━━━━━ LISTED RECORDS ━━━━━

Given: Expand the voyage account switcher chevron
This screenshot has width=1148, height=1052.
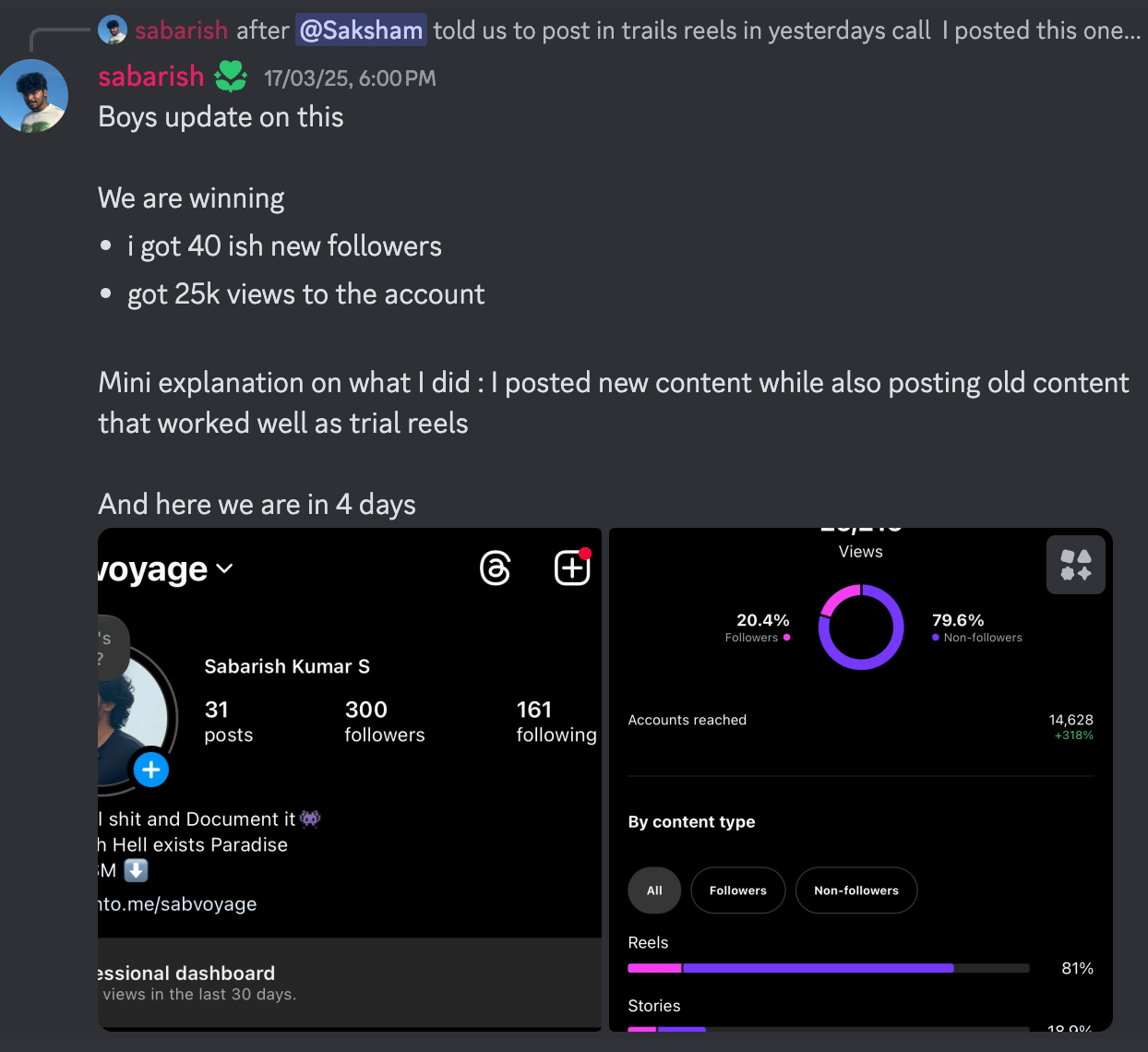Looking at the screenshot, I should pos(224,568).
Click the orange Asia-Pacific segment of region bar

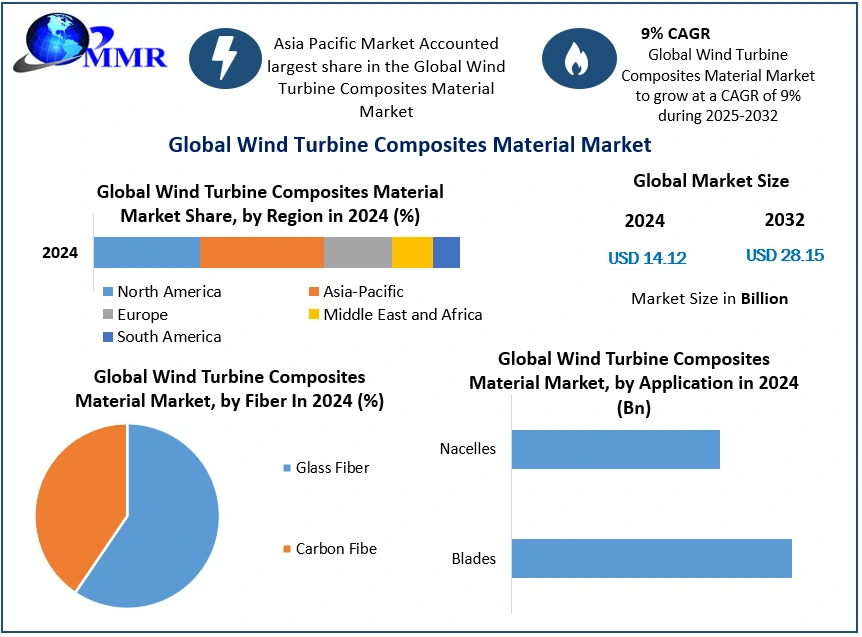click(261, 253)
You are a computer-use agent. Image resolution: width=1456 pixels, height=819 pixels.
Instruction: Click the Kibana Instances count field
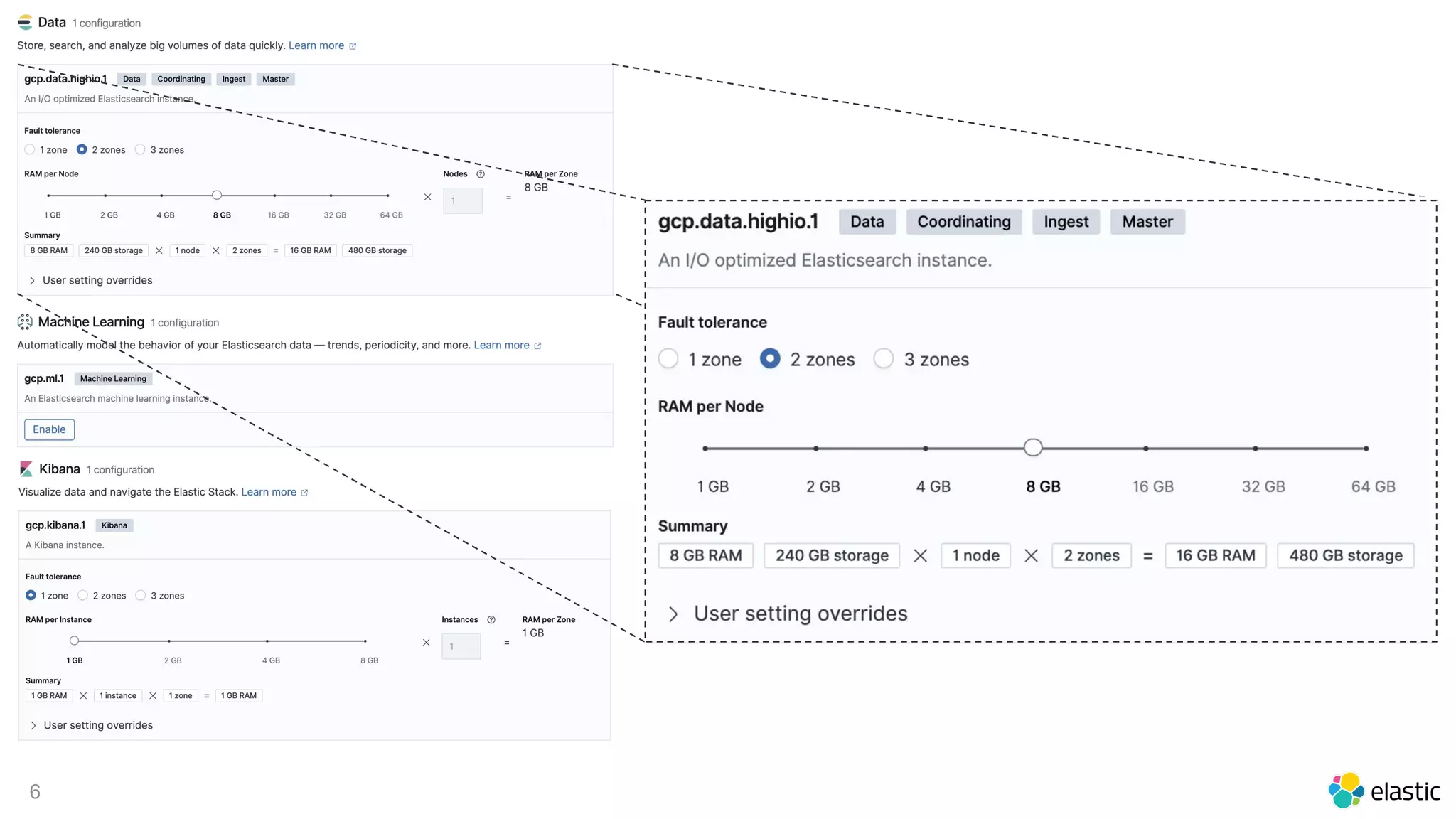tap(461, 647)
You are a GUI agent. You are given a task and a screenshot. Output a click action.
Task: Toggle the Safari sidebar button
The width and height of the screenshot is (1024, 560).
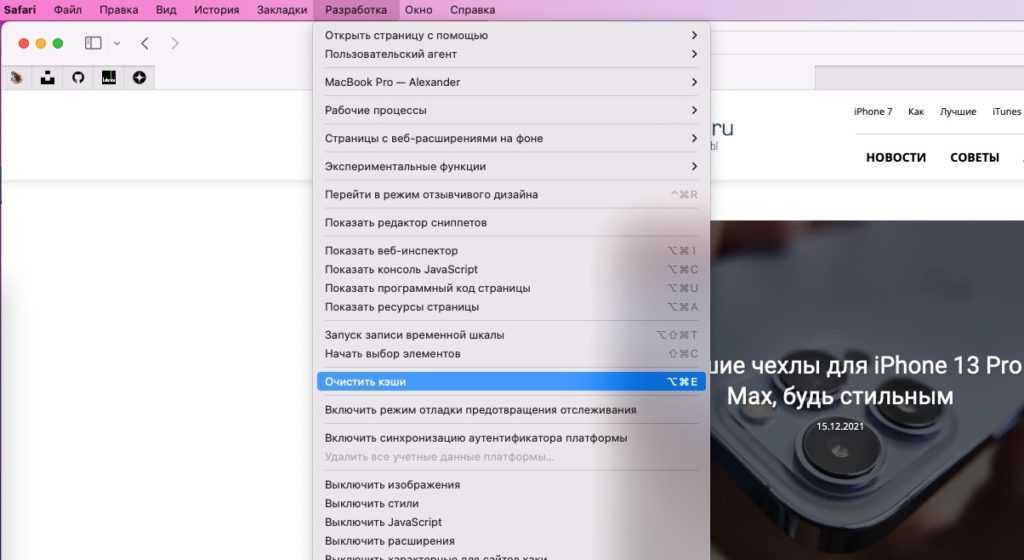coord(93,43)
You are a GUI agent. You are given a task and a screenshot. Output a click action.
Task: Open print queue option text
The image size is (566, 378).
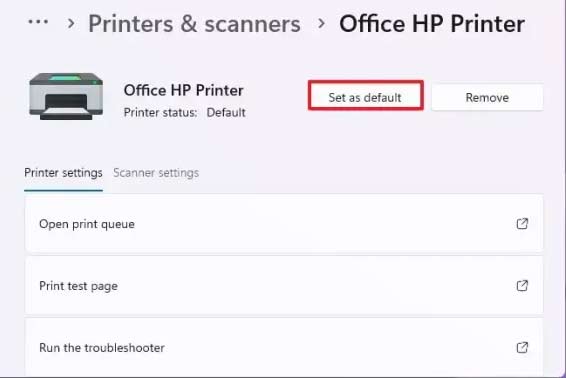click(87, 224)
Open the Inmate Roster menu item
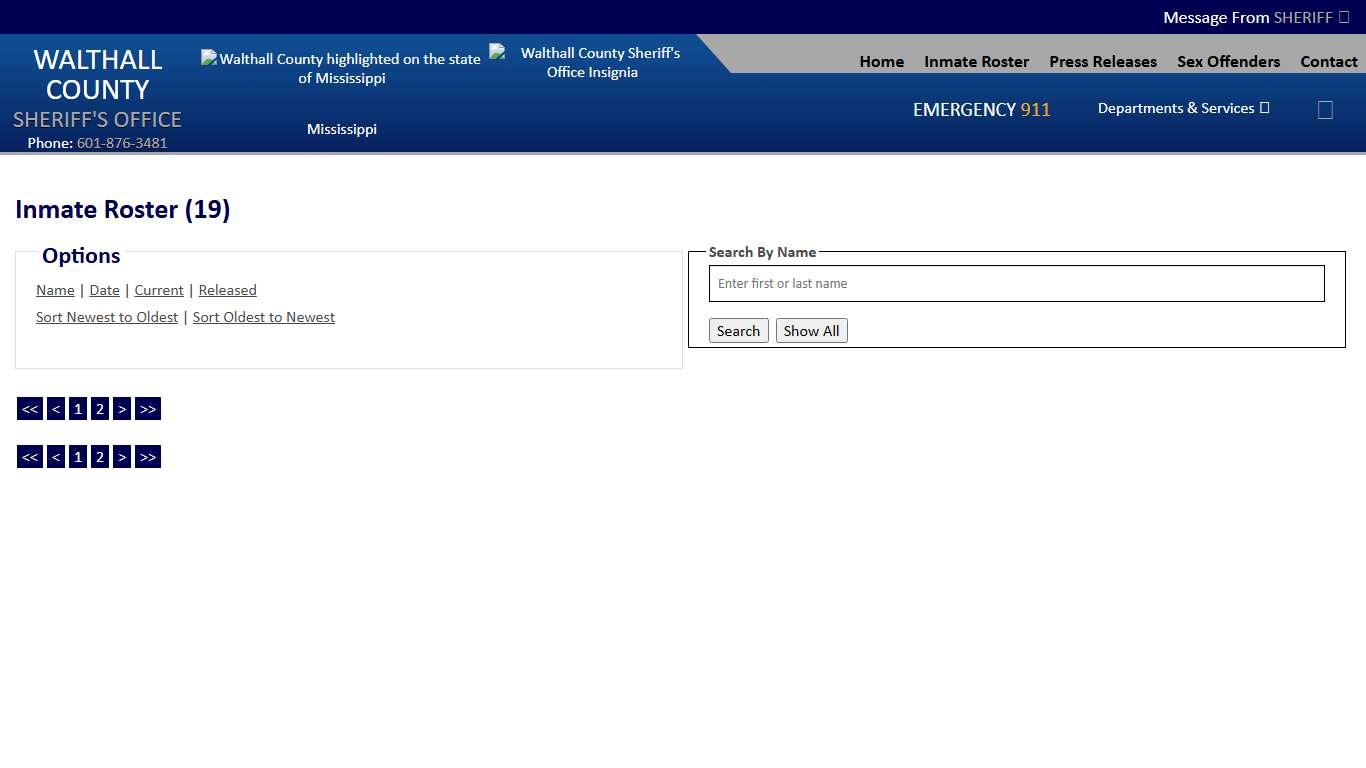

━━━━━

**WHAT THE TASK REQUIRES:** Copy the lines from the line that contains "The width and" through the end of the records, exactly and with nothing added; leave the pictures out.

**EXPECTED OUTPUT:**
The width and height of the screenshot is (1024, 560).
coord(93,43)
You are a GUI agent. You are given a task and a screenshot. Output a click action.
Task: Open print queue option text
The image size is (566, 378).
click(87, 224)
Open the Inmate Roster menu item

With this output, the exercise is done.